Le XXe siècle, c’est aussi l’accélération de l’industrialisation, le raffinement des techniques de production qui pousse l’humain au dépassement de soi dans l’aberration et l’abjection afin de le transformer en une sorte d’automate et le rendre imperméable à toute forme d’imagination autre que marchande; la « raison » et la technique dominent enfin les esprits. Les congés payés, les heures de travail et « l’amélioration générale des conditions de travail » constituent seulement des éléments additionnels au maintien d’un sentiment général, soit l’illusion de l’existence d’un « contrat social » protégeant les soi-disant valeurs sociales des totalitarismes.


Autre conséquence qui en découle, le triomphe de la « gauche plurielle » qui est pour Céline le summum de l’hypocrisie, mille fois pires que celle des curés et de leur paradis après la mort. En effet, promettre à la populace un monde meilleur du vivant de l’homme, développer un humanisme bellâtre à l’intérieur d’un système où l’injustice et le mensonge en sont les fondements, constitue pour lui une absurdité supplémentaire, une insulte à l’intelligence.


Le Livre des révélations et se poursuit avec « Mort à crédit », puis les pamphlets où Céline traverse assurément une sorte de crise mystique. En effet, par sa conception du juif, il tente de concevoir l’humanité dans sa matière originelle. Depuis Saint-Paul, le juif représente le « modèle du mal incarné » et Céline va au bout de cette logique pour tenter de démontrer que nous sommes tous des juifs et dotés de cet « esprit juif ». D’ailleurs, il a toujours affirmé qu’il n’avait rien contre les juifs, mais contre « l’esprit juif », la conception chrétienne du mal.


D’ailleurs, dans ses pamphlets, pas un n’échappe à la vindicte, que l’on cherche, dans « Bagatelles pour un massacre » s’il y a une personne qui obtient grâce à ses yeux, qui transcende l’ordurerie, sinon cette vieille dame, sa logeuse lors de son voyage à Saint-Pétersbourg qui joue du piano en cachette des autorités communistes? Elle est peut-être même juive, cette dame, qui sait? Le « juif » de Céline représente ce qu’il y a de pire en l’homme et que chacun porte en soi. Alors, si racisme il y a, c’est envers lui-même et ceux de sa propre race.


Passons sur « Guignol’s band » et surtout sur Féérie présageant une fin du monde annoncée. C’est avec la trilogie allemande et sa mort que le siècle de Céline se referme sur la littérature. Un peu court peut-être, même pas 30 ans de 1932 à 1961 pour incarner un siècle aussi agité?


Effectivement, Céline est mort trop tôt, il avait encore beaucoup à raconter afin de boucler définitivement son parcours et se débarrasser de cette humanité qui s’est trop souvent reconnue dans son écriture. Il avait bien compris que l’objet de la haine à son endroit ne provenait des pamphlets, mais bien du « Voyage… ». Encore une dizaine d’années supplémentaires pour raconter sa prison, son exil et surtout son retour et sa mise à l’index, le complot du silence, sa négation en tant qu’écrivain et la condamnation à l’oubli.

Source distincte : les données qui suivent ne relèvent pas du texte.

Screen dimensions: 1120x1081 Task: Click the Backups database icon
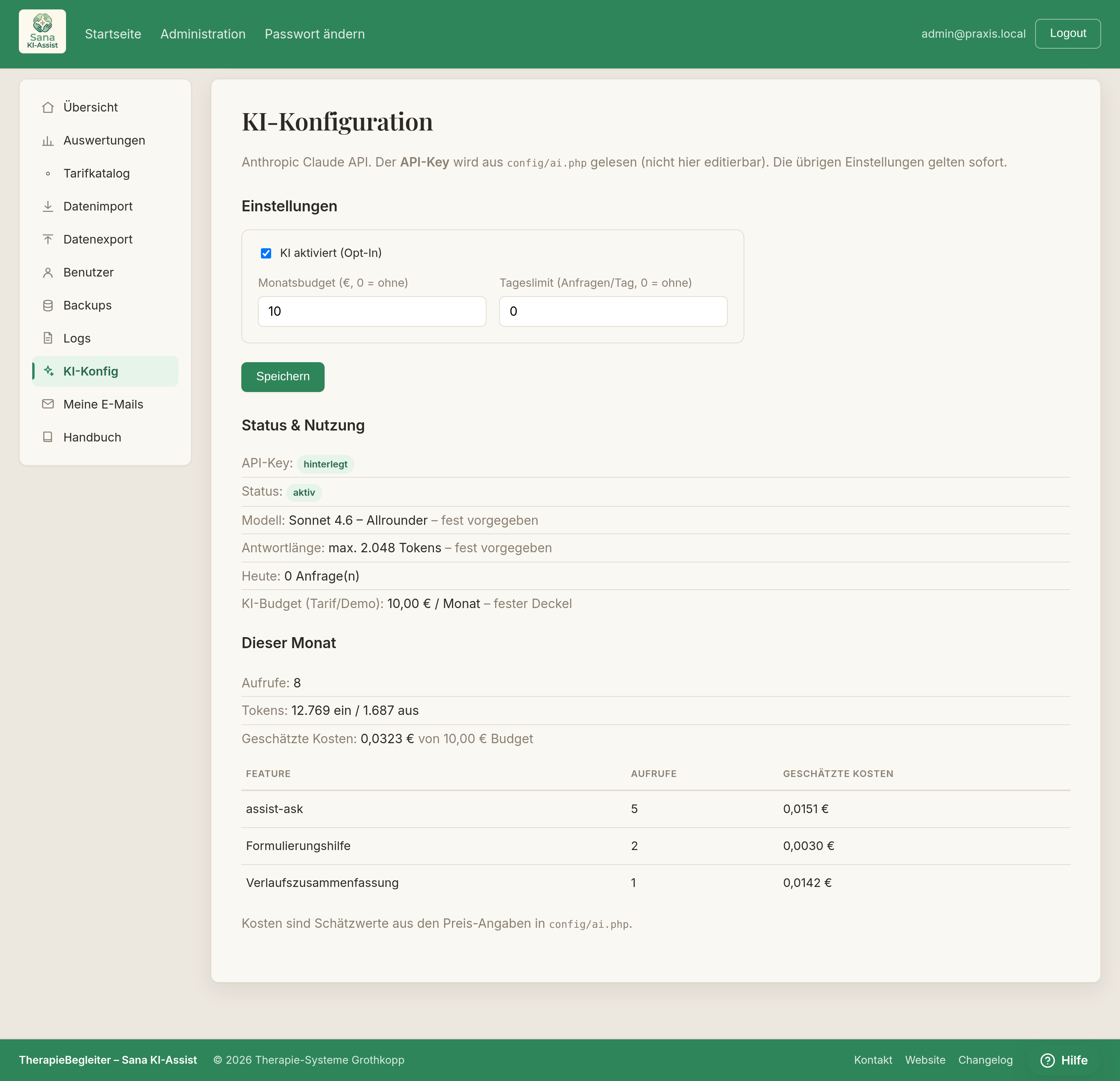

Qui donc, aujourd’hui, peut se permettre d’écrire en toute liberté, comme Céline l’a fait entre 1932 et 1961? Aujourd’hui où le moindre propos hors normes peut conduire à l’exil social et à la mise à l’index si le fautif n’a pas de regrets, d’excuses et la promesse de ne pas recommencer. Ça ressemble drôlement aux séances d’autocritiques du bon vieux temps où le communisme construisait l’homme nouveau.


Dire ce qui doit être dit est la seule responsabilité de l’écrivain et peu importe les conséquences, la liberté est à ce prix. À ce titre, Céline est le dernier écrivain libre, insoumis et visionnaire.